Most organizations have a mix of behaviors. Leaders are more likely to be on camera, individual contributors less so. The larger the meeting, the more likely more people choose not to be on camera. Meetings for negotiations/sales are more likely to have people on camera, meetings on dry technical or procedural topics are less likely to have people on camera. Overall I’d say that about it averages about 60/40 camera-off/camera-on but as mentioned that varies a lot by meeting type and a persons role.

That’s just my experience, but I thought it worth sharing.

It’s not coming by management edict either. I’ve never seen any such guidance, or even a request to an individual to turn on the camera in the rare cases it is off. If somebody has the camera off, they are assumed to have a good reason that would not be questioned.

Clearly it must be cultural somehow, but it was like that basically from day one of the pandemic.

Interesting to hear how different this is across companies.

The thing that confuses me is that literally all of my external calls have the video on, and nobody has ever said they’d like to turn it off. These are universally job interviews (around 100 in the last 18 months), but I am sure our recruiters are not saying that the video is mandatory.

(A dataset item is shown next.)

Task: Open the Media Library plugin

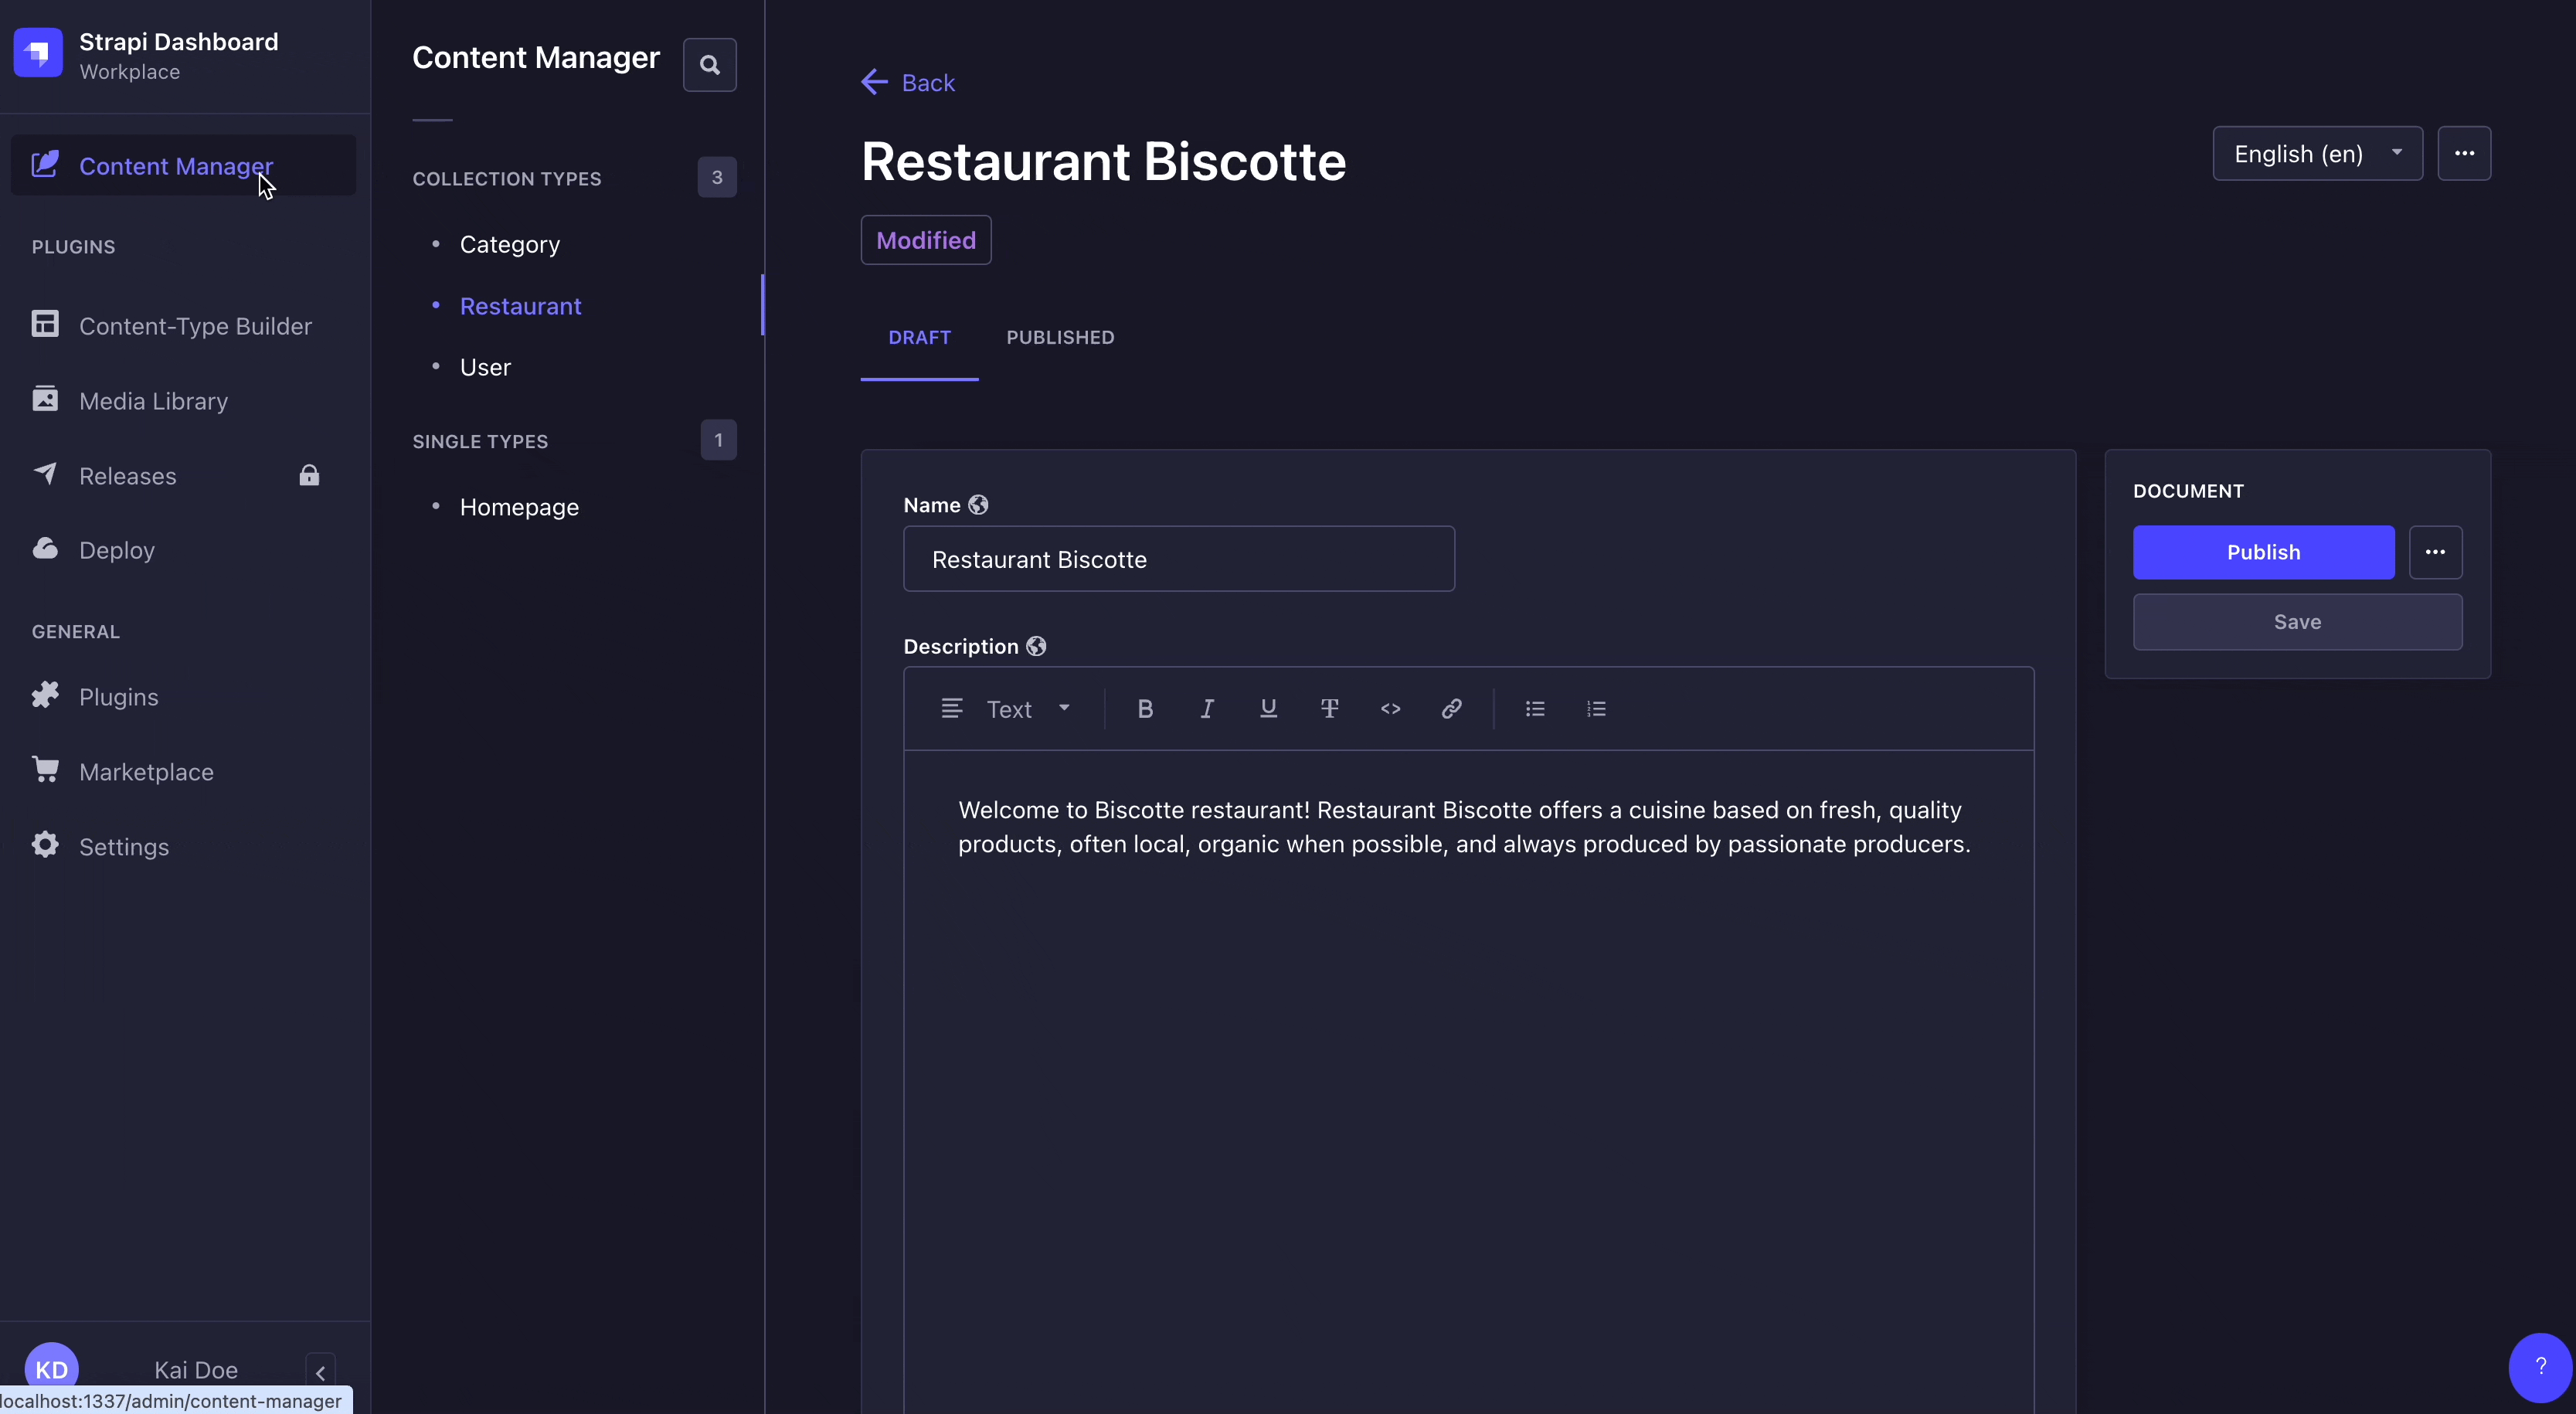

Oh, absolutely. I don’t see anyone wanting to do VR meetings. It sounds like hell. The Starline thing Google demoed at IO would be different, but seems unlikely to ever be something you’d install at home.

We have cameras on mostly, although I turn it off in meetings when I am not expecting to speak. I think maybe because we had frequent zoom meetings before COVID, so we are used to video meetings as a way of doing things.

Of course job candidates are going to keep their cameras on. That’s what you’re basing your anecdotal evidence on?